First, compare your metrics from before and after implementing it. To do this, you’ll need to collect data before you begin using the tool. If you’ve already implemented it, you could run a quick experiment and ask your team to stop using it for a week or so, collect the data and use that as your ‘before.’

You can also work this out in terms of employee time. For example, if this new software automatically does a job that an employee could do, then you’re essentially saving a salary’s worth per year. And if the software saves a certain employee a certain amount of time, then work out how much you pay that employee per hour, add it up and you’ll be able to calculate your savings per hour, week, month, or year.

5 quick and easy ways to improve productivity

If you discover that your productivity is in need of a boost, here are the first places you’ll want to start.

Give your employees a clear set of goals

Direction and purpose are motivating. Make sure your team know what’s expected of them, and make them accountable for those objectives. Be sure to provide clear, actionable, precise feedback regularly. And set out clear, measurable ways your team can improve.

Give them the right tools for the job

Give a designer a 10-year-old Mac that crashes every time they try to upload something, and you’ll not only lose time due to bad tech. You’ll also see a seriously grumpy designer not working to their full potential. Give your team (and yourself!) the tools required to get the job done right.

Incentivize your team (or organization)

Incentives include extra vacation hours, bonuses, vouchers, and recognition programs. Get creative, and reward often.

Show your team you trust them

Offer flexible working hours and home working opportunities.
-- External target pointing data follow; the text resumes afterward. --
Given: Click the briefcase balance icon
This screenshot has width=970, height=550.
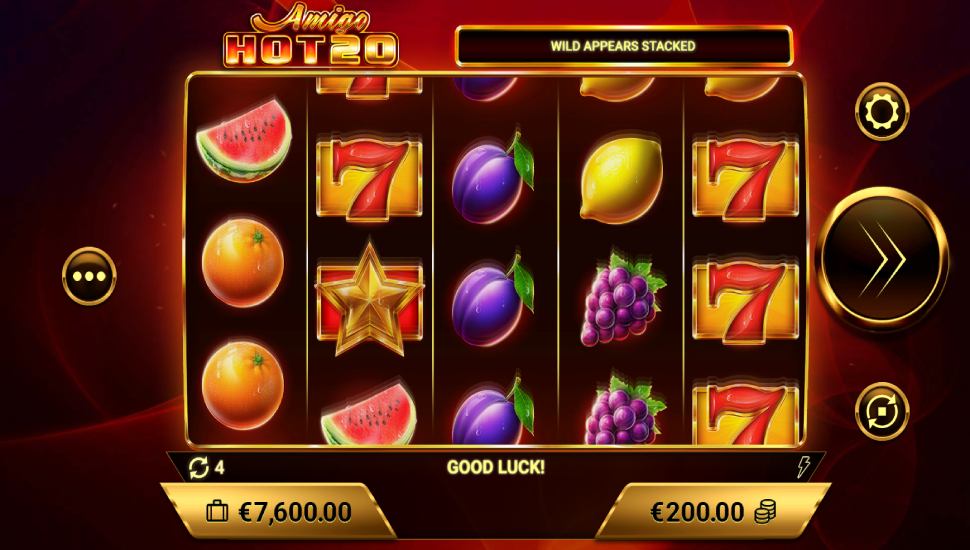Looking at the screenshot, I should 217,512.
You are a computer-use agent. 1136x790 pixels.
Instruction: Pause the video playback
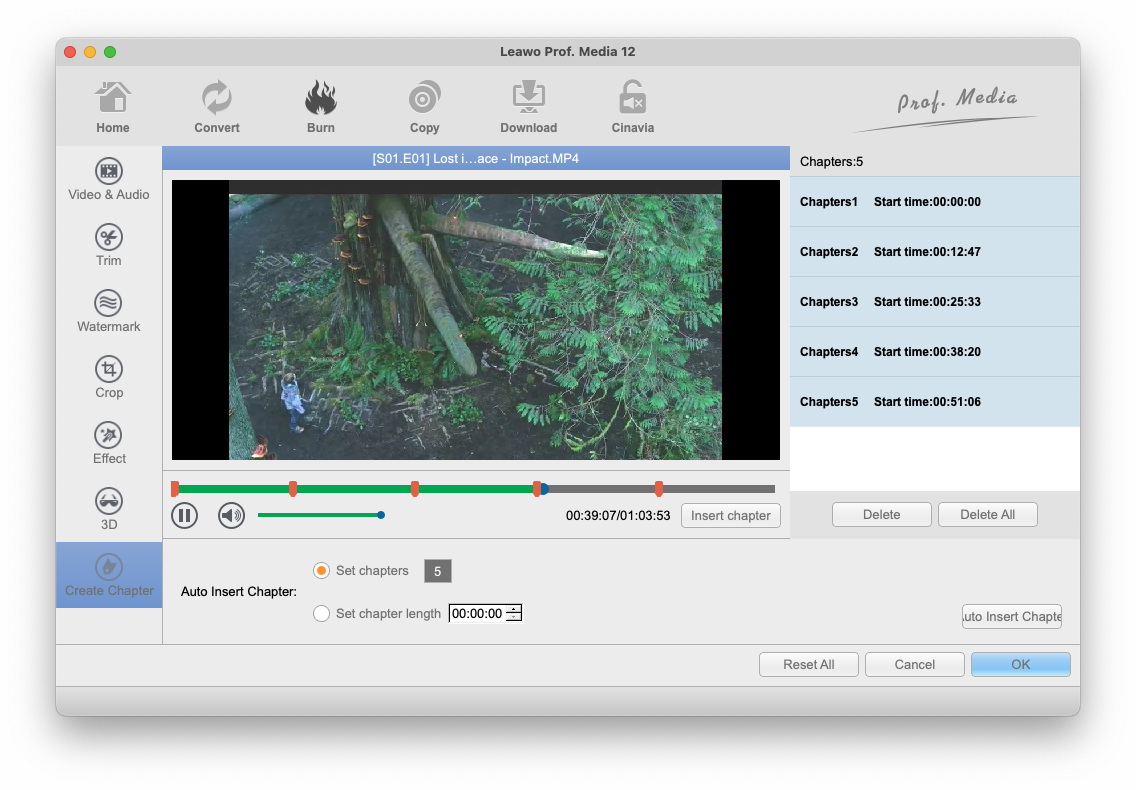pos(184,516)
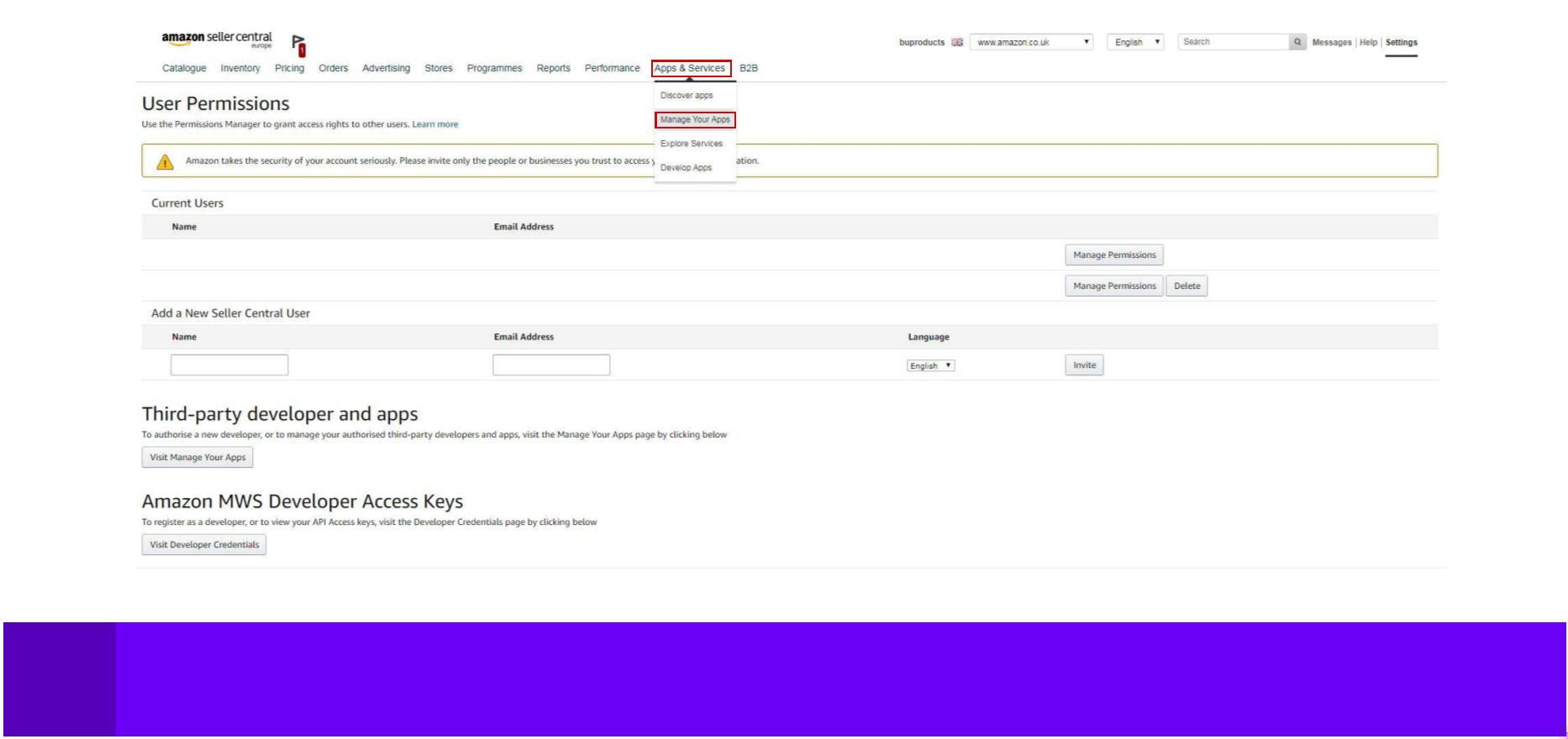
Task: Open Language dropdown for new user
Action: point(930,366)
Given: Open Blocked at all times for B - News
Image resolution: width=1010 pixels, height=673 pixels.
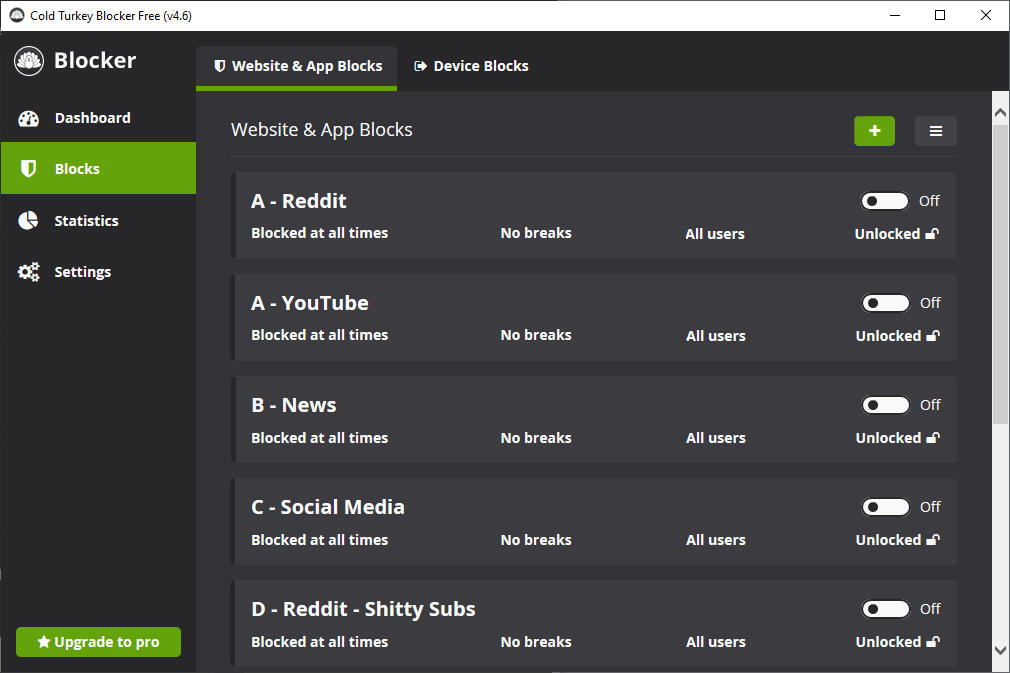Looking at the screenshot, I should point(319,438).
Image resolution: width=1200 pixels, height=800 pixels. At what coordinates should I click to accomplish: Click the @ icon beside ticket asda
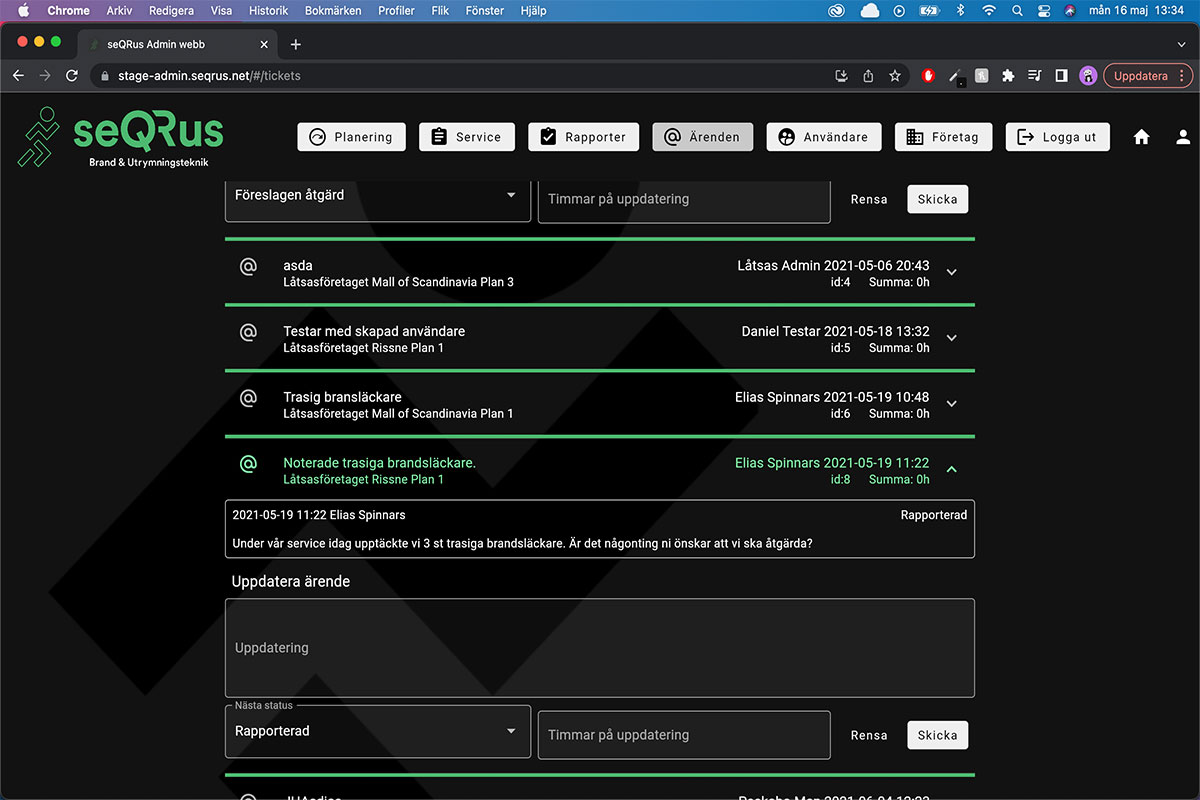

In return, your team will feel motivated, appreciated, and happy to work for a company that trusts them.

Invest in collaborative tech

From project management software that helps you track and schedule tasks in the cloud, to team chat apps that get everyone communicating in real-time, using collaborative, centralized tools can do wonders for your team’s productivity. But to get the most out of your software, you need to make sure everyone’s on the same page and knows exactly how to use your chosen tech.

Most software providers offer help videos, webinars, and Skype training sessions, so set aside some time for your team to take advantage of these. Once everyone is all set up and confident with the new processes, you should see a dramatic improvement to your team’s productivity. Just don’t forget to calculate your data before you start, just so you can prove your new tech’s effectiveness later on.